Readme File

Multi-Source Domain Adaptation for RUL Prediction of Rotating Machinery

Author: Davide Calza’
Email: davide.calza@studenti.unitn.it
:mortar_board: This project was developed in the context of the “Machine Learning for NLP II” Course of the Data Science Master’s Degree of the University of Trento

The aim of this project is to provide an exploratory analysis of Domain Adaptation (DA) techniques in the context of PHM for Bearings fault prognosis, focusing on Health Index (HI) estimation and Remaining Useful Life (RUL) prediction. The adopted dataset is the PRONOSTIA/FEMTO-ST bearings dataset.

The complete documentation can be found here.

The report can be found in the report directory.

Python version 3.11.6 was used.


Quick Start & Setup

This quick start includes steps to execute the experiments in a local settings.

  1. Prepare the python environment: .. code-block:: bash

    pip install -e .

    warning:

    if you want to use GPU for pytorch, follow instructions

    for the setup according to your GPU and cuda version.

  2. For the first run, be sure to set the following parameters in the config.yaml file, in order to prepare the data used by the models: .. code-block:: yaml

    env:

    download_dataset: true process_dataset: true extract_features: true

  3. Edit the rest of the configuration file config.yaml and edit the parameters according to the experiment to be performed.

  4. Run the experiment:

    python main.py -c config.yaml -n 1
    
  5. Results and errors can be analyzed in the errors_analysis.ipynb notebook. To visualize it, run first Jupyter Lab:

    jupyter lab
    

    and open it on the browser at localhost:8888 with the generated token. Then execute the errors_analysis.ipynb notebook.

Project Run

The file to execute to run the experiments is main.py.

python main.py -c config.yaml
information_source:

if no -c or –config flag is passed, it

will automatically use the default config.yaml file.

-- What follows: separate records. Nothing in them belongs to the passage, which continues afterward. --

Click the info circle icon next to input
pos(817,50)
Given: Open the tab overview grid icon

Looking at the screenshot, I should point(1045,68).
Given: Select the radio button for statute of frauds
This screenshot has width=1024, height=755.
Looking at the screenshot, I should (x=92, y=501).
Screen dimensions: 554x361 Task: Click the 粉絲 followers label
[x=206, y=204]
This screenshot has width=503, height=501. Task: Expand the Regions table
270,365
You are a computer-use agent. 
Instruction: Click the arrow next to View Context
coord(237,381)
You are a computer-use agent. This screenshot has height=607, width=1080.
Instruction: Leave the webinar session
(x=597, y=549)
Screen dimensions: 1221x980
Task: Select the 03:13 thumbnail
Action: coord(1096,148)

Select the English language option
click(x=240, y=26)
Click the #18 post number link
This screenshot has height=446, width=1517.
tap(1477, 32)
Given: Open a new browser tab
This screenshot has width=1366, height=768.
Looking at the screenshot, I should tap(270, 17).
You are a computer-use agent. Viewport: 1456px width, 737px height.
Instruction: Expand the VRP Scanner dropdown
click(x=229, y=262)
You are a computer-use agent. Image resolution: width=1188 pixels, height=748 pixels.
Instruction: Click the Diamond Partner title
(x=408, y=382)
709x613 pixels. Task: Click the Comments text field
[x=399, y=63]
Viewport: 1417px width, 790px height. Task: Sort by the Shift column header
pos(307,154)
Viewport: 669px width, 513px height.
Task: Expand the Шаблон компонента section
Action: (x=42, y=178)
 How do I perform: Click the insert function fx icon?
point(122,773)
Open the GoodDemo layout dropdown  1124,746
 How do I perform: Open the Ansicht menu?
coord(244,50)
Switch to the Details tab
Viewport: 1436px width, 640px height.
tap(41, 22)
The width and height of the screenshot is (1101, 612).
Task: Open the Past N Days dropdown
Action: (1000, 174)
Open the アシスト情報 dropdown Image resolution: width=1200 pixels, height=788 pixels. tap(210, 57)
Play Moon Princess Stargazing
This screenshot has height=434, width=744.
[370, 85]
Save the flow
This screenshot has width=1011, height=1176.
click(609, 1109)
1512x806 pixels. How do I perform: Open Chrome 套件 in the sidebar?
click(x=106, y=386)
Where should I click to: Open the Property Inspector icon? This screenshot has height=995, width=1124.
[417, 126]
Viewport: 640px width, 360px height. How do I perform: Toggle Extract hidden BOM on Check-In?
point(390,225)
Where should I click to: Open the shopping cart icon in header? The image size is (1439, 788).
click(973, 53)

In order to execute multiple runs for each experiment (baseline, fine-tuning, domain adaptation: for each loss), use the -n or –nruns flag:

python main.py -c config.yaml -n <number of runs>

default is 1 run.

sos:

Example:

if we execute:

python main.py -c config.yaml -n 5

and the configuration file for the losses is the following:

weights:
  adv: 5
  daan: 0.5
  mmd: 0.3

then a total of 25 runs will be executed: 5 for the baseline, 5 for fine-tuning, 5 for adv, 5 for daan, and 5 for mmd.

It is also possible to skip baseline and fine-tuning runs by passing the flag -d or –da:

python main.py -c config.yaml -d

The reported results were produced by issuing the following command:

python main.py -c config.yaml -n 50

with the default configuration file.

Project Workflow

The entire project workflow is entirely controlled by the config.yaml configuration file (described below), and is the following:

  1. download the dataset from the online source

  2. convert the dataset to parquet format to speed up following steps and operations, and for achieving better compression

  3. extract relevant features by means of DSP techniques

  4. run the baseline model. Sources (training) experiments are filtered in order to exclude operating conditions equal to the target (test) one

  5. run the fine-tuning model by including sources (training) experiments that have the same operating conditions as the target (test)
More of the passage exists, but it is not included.